▶ SHORT PROBLEM
Update the data below by replacing "Click" with "Tap" wherever it appears and leaving everything else unchanged. Leave the pictures out of your answer.
[START OF THE INPUT]
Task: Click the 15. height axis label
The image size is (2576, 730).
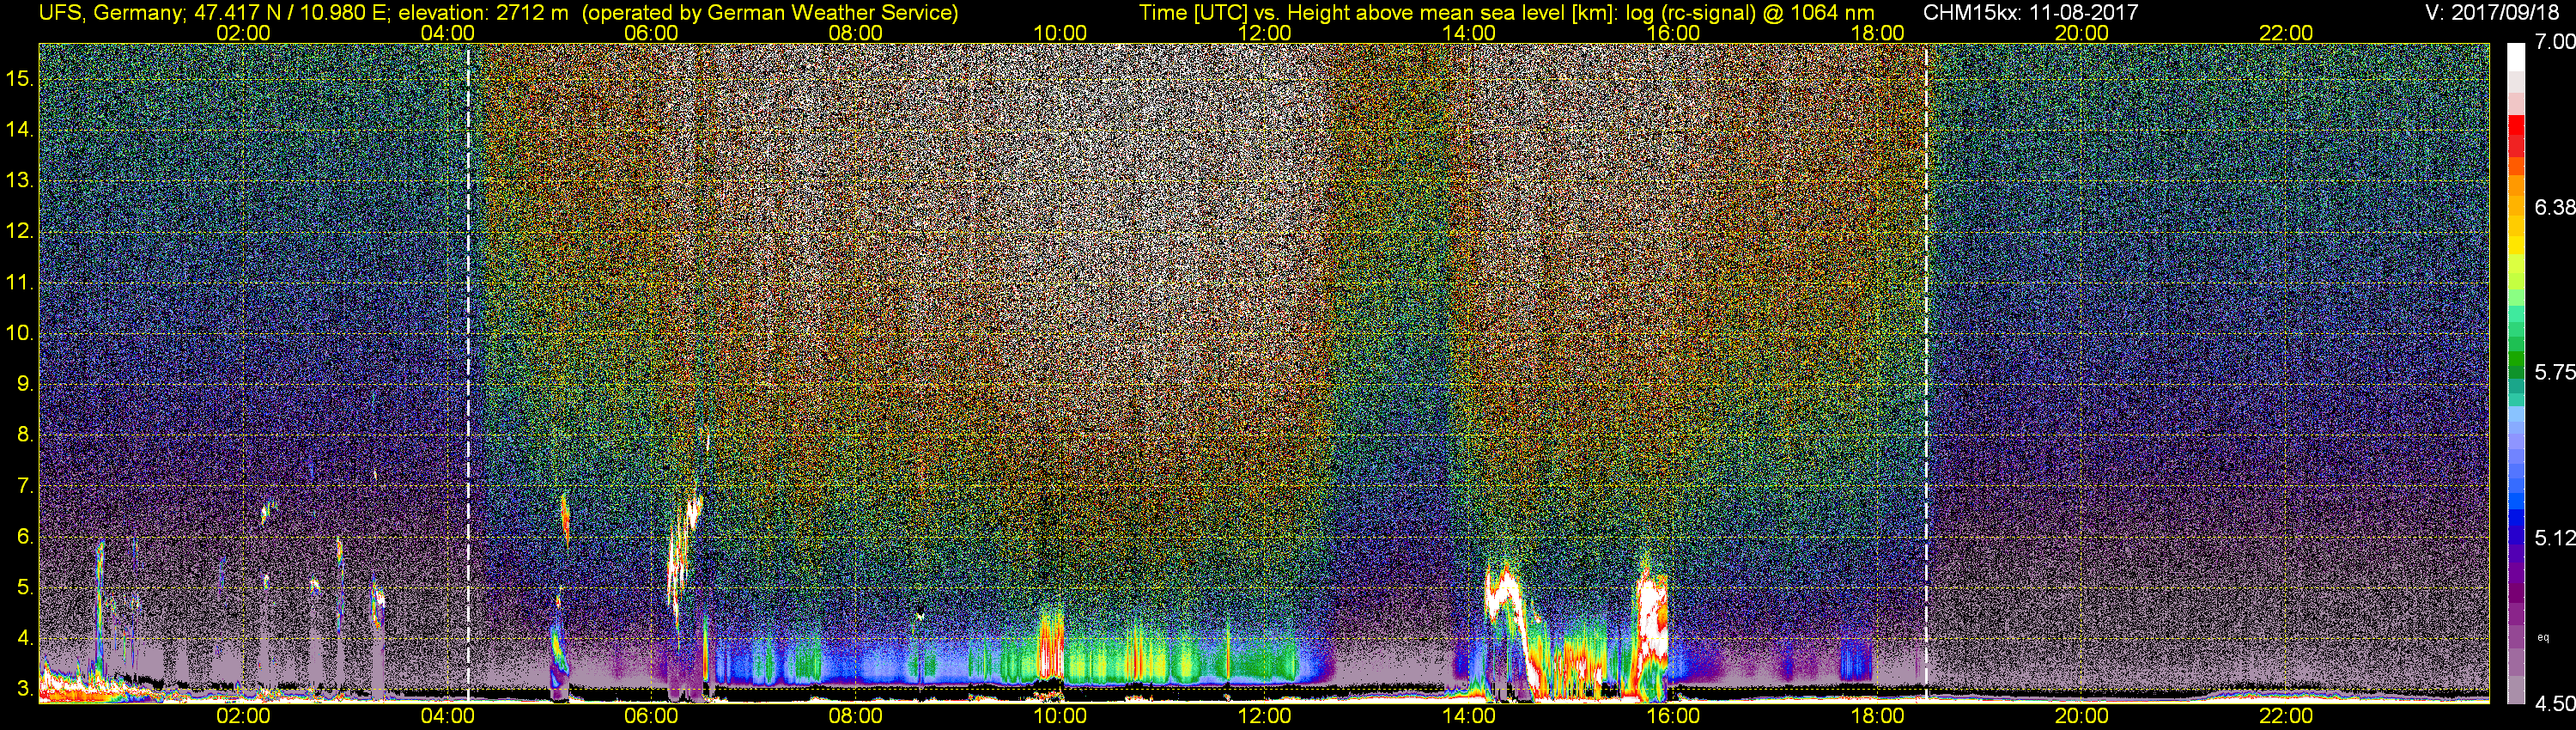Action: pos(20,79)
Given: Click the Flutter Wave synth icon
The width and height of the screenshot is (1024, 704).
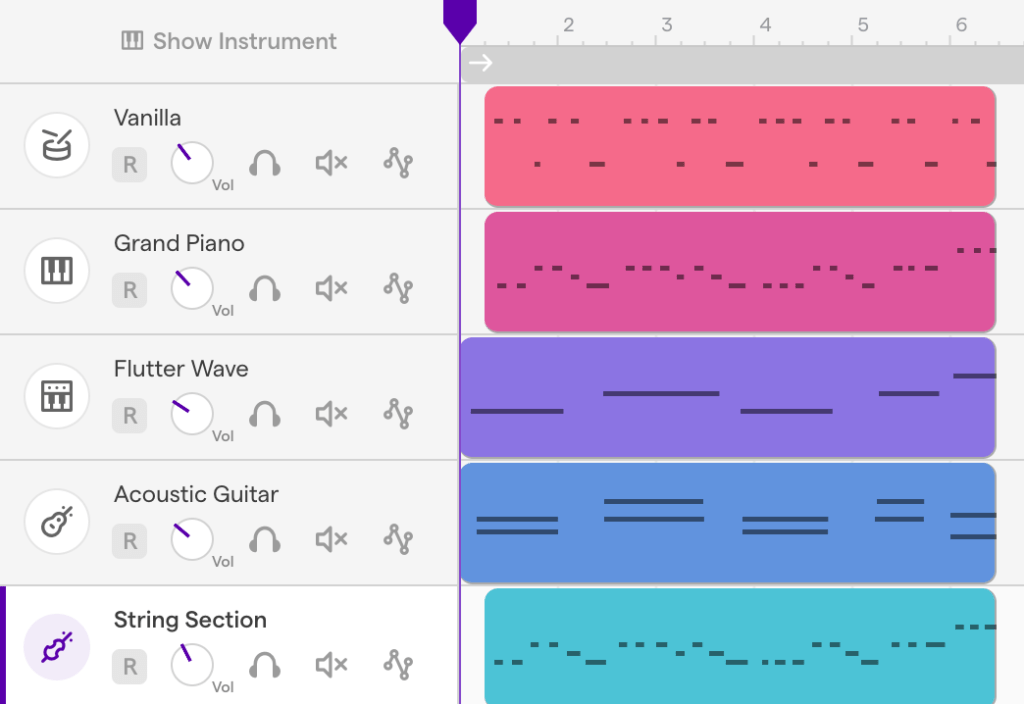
[END OF THE INPUT]
▶ RESPONSE TO THE TASK
Task: Tap the 15. height axis label
The image size is (2576, 730).
Action: pos(20,79)
Given: Tap the Flutter Wave synth icon
The width and height of the screenshot is (1024, 704).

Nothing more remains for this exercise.